Name Type Description Default
ctc_logits Tensor

(batch, enc_feat_len, vocab) The model output from the CTC layer before the softmax operation.

required
enc_feat_len Tensor

(batch,) The length of encoder feature sequences (<= the length of acoustic feature sequence)

required
text Tensor

(batch, text_len) The grount-truth token index sequences.

required
text_len Tensor

(batch,) The length of each token index sequence.

required
Source code in speechain/criterion/ctc.py
def __call__(
    self,
    ctc_logits: torch.Tensor,
    enc_feat_len: torch.Tensor,
    text: torch.Tensor,
    text_len: torch.Tensor,
):
    """

    Args:
        ctc_logits: (batch, enc_feat_len, vocab)
            The model output from the CTC layer before the softmax operation.
        enc_feat_len: (batch,)
            The length of encoder feature sequences (<= the length of acoustic feature sequence)
        text: (batch, text_len)
            The grount-truth token index sequences.
        text_len: (batch,)
            The length of each token index sequence.

    """
    batch, enc_feat_maxlen = ctc_logits.size(0), enc_feat_len.max().item()

    # (batch, enc_feat_len, vocab) -> (enc_feat_len, batch, vocab)
    ctc_logits = ctc_logits.transpose(0, 1).log_softmax(dim=-1)

    # remove the <sos/eos> at the beginning and end of each sentence
    text, text_len = text[:, 1:-1], text_len - 2
    if len(text.shape) == 1:
        text = text.unsqueeze(-1)
    text = torch.cat([text[i, : text_len[i]] for i in range(batch)])

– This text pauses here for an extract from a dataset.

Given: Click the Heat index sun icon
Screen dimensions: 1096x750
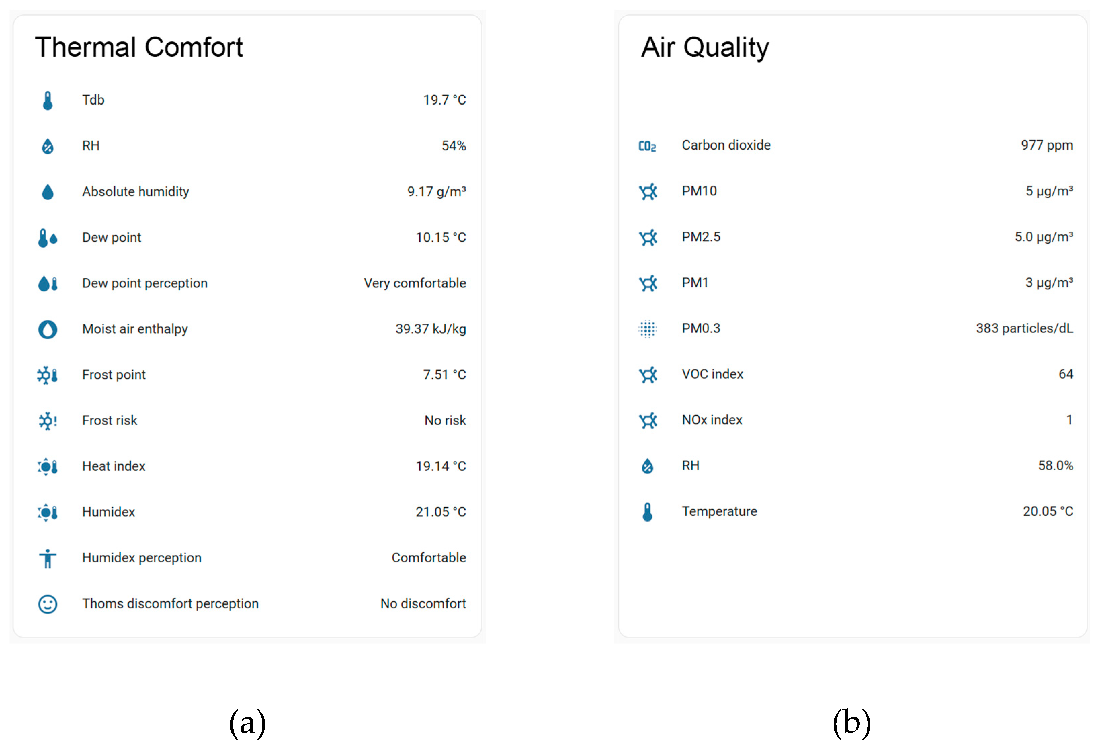Looking at the screenshot, I should (x=47, y=467).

    # obtain the ctc loss for each data instances in the given batch
    loss = torch.nn.functional.ctc_loss(
        ctc_logits,
        text,
        enc_feat_len,
        text_len,
        blank=self.blank,
        reduction="none",
        zero_infinity=self.zero_infinity,
    )
    return loss.mean()

criterion_init(blank=0, zero_infinity=True)

Parameters:

Name Type Description Default
weight

float The weight on the CTC loss in the overall ASR loss. Used to balance the loss terms outside this class.

required
blank int

int = 0 The blank label for CTC modeling. In order to use CuDNN, blank must be set to 0.

0
zero_infinity bool

bool = True Whether to zero infinite losses and the associated gradients when calculating the CTC loss.

True
Source code in speechain/criterion/ctc.py
def criterion_init(self, blank: int = 0, zero_infinity: bool = True):
    """

    Args:
        weight: float
            The weight on the CTC loss in the overall ASR loss. Used to balance the loss terms outside this class.
        blank: int = 0
            The blank label for CTC modeling. In order to use CuDNN, blank must be set to 0.
        zero_infinity: bool = True
            Whether to zero infinite losses and the associated gradients when calculating the CTC loss.

    """
    # arguments checking
    self.blank = blank
    self.zero_infinity = zero_infinity